Un modèle de gouvernance collégiale qui résiste aux tensions
L’interrogation légitime sur les risques de collision entre les prérogatives présidentielles et l’activisme diplomatique du Premier ministre trouve dans l’analyse de Maurice Soudieck Dione une réponse nuancée qui éclaire les ressorts de cette gouvernance atypique. « Quand le PASTEF est arrivé au pouvoir, on pensait que le président s’occuperait en priorité des affaires étrangères et le premier ministre des Affaires intérieures », rappelle le politologue, avant de constater l’évolution de cette répartition initiale des rôles.
Loin de constituer une source de friction, cette redistribution des responsabilités révèle selon Dione une adaptation pragmatique aux réalités du pouvoir. « Il peut y avoir des divergences naturellement, des divergences d’opinion, des divergences de perception et de vision. Rien de plus normal », reconnaît-il, tout en soulignant que « tout se passe dans la confrontation des idées, dans la discussion, dans la négociation ». Cette institutionnalisation du débat interne préserve l’unité d’action tout en permettant l’expression des sensibilités différentes.
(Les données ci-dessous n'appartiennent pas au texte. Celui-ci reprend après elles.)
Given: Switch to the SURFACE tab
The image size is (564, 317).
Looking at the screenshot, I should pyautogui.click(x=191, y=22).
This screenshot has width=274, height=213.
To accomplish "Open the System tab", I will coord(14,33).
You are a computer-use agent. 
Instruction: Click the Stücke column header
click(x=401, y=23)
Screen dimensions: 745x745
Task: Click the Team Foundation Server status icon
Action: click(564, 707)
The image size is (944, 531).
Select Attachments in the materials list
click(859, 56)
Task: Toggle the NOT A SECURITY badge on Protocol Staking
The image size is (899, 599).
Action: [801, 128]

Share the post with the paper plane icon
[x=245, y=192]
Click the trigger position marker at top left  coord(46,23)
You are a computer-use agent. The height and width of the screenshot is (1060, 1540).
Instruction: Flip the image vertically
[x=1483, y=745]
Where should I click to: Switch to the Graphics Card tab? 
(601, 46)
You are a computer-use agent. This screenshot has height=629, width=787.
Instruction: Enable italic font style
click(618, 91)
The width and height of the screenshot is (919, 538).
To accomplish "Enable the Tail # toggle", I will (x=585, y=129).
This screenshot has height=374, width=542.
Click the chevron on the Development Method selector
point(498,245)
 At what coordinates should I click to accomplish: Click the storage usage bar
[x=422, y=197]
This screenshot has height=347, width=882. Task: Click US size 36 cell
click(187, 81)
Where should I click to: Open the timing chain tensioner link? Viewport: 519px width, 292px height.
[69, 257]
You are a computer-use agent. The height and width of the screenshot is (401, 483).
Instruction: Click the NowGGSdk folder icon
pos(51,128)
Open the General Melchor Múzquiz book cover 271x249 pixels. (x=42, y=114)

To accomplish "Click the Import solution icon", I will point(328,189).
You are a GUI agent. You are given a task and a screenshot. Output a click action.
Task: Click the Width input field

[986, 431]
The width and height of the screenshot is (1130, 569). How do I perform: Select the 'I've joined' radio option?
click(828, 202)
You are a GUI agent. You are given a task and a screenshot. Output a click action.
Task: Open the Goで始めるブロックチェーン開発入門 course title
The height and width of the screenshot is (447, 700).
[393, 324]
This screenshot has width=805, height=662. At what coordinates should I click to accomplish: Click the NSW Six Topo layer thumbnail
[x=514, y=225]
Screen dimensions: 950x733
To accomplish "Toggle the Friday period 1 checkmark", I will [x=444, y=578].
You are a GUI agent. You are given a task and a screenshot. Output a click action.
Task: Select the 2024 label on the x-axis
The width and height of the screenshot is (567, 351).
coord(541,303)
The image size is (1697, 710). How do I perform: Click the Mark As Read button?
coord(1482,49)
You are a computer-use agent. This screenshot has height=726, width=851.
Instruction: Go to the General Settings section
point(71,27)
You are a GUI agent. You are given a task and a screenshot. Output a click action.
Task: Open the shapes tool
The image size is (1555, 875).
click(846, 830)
Le président Faye, interrogé récemment sur cette répartition des rôles, assume pleinement cette évolution : « Notre force réside dans cette capacité d’adaptation et de complémentarité. Ousmane apporte son expérience politique et sa connaissance du terrain, j’apporte ma vision institutionnelle ». Cette déclaration illustre une maturité politique qui transcende les egos pour privilégier l’efficacité gouvernementale.
L’expertise de Dione permet de situer cette configuration dans une perspective historique plus large : « Il y a une complémentarité entre les deux. C’est un duo au sommet de l’État et ce duo, je ne pense pas qu’il puisse se transformer en duel ». Cette prédiction optimiste s’appuie sur l’observation des dynamiques internes au parti PASTEF où la légitimité de Sonko comme « faiseur de roi » coexiste harmonieusement avec l’autorité institutionnelle de Faye.
Cette gouvernance collégiale, loin de diluer les responsabilités, semble au contraire optimiser les ressources politiques disponibles en permettant une division du travail qui valorise les compétences spécifiques de chaque dirigeant. Un modèle qui pourrait inspirer d’autres expériences démocratiques africaines confrontées aux défis de la modernisation institutionnelle.